- [Task prompt] From the top of the entries below through the line containing "This screenshot has width=788, height=437.", return every line exactly as written, please, and stop there.

··· Data for this exercise

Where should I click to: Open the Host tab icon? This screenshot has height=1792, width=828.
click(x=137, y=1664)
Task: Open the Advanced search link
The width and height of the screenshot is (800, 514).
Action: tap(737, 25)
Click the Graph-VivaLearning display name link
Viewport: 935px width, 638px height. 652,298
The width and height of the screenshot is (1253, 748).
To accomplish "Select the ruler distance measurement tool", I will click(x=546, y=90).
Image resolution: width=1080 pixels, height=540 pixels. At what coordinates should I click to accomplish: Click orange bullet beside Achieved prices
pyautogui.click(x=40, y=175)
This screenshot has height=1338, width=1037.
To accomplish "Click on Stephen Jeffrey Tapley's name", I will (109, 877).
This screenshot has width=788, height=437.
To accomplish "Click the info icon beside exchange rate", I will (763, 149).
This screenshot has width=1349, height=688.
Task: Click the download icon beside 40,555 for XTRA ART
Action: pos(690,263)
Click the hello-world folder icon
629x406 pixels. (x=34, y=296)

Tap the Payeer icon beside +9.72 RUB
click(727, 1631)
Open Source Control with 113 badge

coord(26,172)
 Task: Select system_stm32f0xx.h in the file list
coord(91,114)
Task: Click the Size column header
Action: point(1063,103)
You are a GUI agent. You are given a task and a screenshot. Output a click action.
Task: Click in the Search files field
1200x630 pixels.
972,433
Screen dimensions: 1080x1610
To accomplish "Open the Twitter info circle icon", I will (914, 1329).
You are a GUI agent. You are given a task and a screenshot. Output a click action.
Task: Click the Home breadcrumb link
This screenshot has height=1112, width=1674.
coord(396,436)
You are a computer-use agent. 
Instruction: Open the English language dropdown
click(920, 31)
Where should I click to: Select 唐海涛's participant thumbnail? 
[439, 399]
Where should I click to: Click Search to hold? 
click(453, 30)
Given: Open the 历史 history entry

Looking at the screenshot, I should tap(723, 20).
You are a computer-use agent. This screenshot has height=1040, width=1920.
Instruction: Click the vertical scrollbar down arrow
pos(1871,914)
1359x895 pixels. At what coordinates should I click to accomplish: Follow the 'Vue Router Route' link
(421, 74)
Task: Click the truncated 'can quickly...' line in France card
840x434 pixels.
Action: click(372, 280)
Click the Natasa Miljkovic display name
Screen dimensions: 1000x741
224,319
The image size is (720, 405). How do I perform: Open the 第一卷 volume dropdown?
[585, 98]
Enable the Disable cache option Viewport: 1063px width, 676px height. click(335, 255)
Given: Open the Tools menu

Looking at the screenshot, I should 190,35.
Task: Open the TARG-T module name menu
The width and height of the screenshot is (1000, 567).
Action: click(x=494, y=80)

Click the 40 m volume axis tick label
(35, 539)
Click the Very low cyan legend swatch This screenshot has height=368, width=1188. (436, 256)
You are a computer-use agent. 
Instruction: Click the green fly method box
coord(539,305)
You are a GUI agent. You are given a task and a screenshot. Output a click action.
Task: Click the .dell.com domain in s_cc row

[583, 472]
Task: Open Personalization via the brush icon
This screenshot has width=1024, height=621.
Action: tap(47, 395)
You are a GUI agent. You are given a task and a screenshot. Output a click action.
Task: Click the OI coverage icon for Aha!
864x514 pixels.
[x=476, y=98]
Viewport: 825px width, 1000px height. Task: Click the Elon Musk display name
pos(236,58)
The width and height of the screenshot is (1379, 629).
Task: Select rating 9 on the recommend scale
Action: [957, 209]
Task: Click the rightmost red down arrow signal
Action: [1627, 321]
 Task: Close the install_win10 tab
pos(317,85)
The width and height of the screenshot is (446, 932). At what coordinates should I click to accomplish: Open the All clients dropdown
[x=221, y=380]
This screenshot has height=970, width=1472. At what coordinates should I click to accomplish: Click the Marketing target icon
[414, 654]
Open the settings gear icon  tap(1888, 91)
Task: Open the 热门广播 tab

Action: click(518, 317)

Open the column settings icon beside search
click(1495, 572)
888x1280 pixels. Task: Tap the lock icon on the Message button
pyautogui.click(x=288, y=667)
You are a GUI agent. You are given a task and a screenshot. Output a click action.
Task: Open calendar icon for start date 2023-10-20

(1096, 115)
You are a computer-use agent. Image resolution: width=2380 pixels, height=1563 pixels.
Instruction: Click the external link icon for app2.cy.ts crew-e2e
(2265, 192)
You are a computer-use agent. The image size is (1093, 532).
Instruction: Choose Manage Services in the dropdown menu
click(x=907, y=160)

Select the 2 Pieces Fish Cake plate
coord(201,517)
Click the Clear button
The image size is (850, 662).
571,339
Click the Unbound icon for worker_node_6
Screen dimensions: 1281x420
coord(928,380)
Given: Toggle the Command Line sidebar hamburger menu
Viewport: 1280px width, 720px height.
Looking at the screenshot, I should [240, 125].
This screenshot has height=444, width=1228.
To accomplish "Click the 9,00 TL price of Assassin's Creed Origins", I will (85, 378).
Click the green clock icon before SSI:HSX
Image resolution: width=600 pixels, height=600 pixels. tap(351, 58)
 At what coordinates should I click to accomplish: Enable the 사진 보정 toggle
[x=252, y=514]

······

- [Response area]
Where should I click to: Open the Host tab icon? This screenshot has height=1792, width=828.
click(x=137, y=1664)
Task: Open the Advanced search link
The width and height of the screenshot is (800, 514).
Action: tap(737, 25)
Click the Graph-VivaLearning display name link
Viewport: 935px width, 638px height. 652,298
The width and height of the screenshot is (1253, 748).
To accomplish "Select the ruler distance measurement tool", I will click(x=546, y=90).
Image resolution: width=1080 pixels, height=540 pixels. At what coordinates should I click to accomplish: Click orange bullet beside Achieved prices
pyautogui.click(x=40, y=175)
This screenshot has height=1338, width=1037.
To accomplish "Click on Stephen Jeffrey Tapley's name", I will (109, 877).
This screenshot has width=788, height=437.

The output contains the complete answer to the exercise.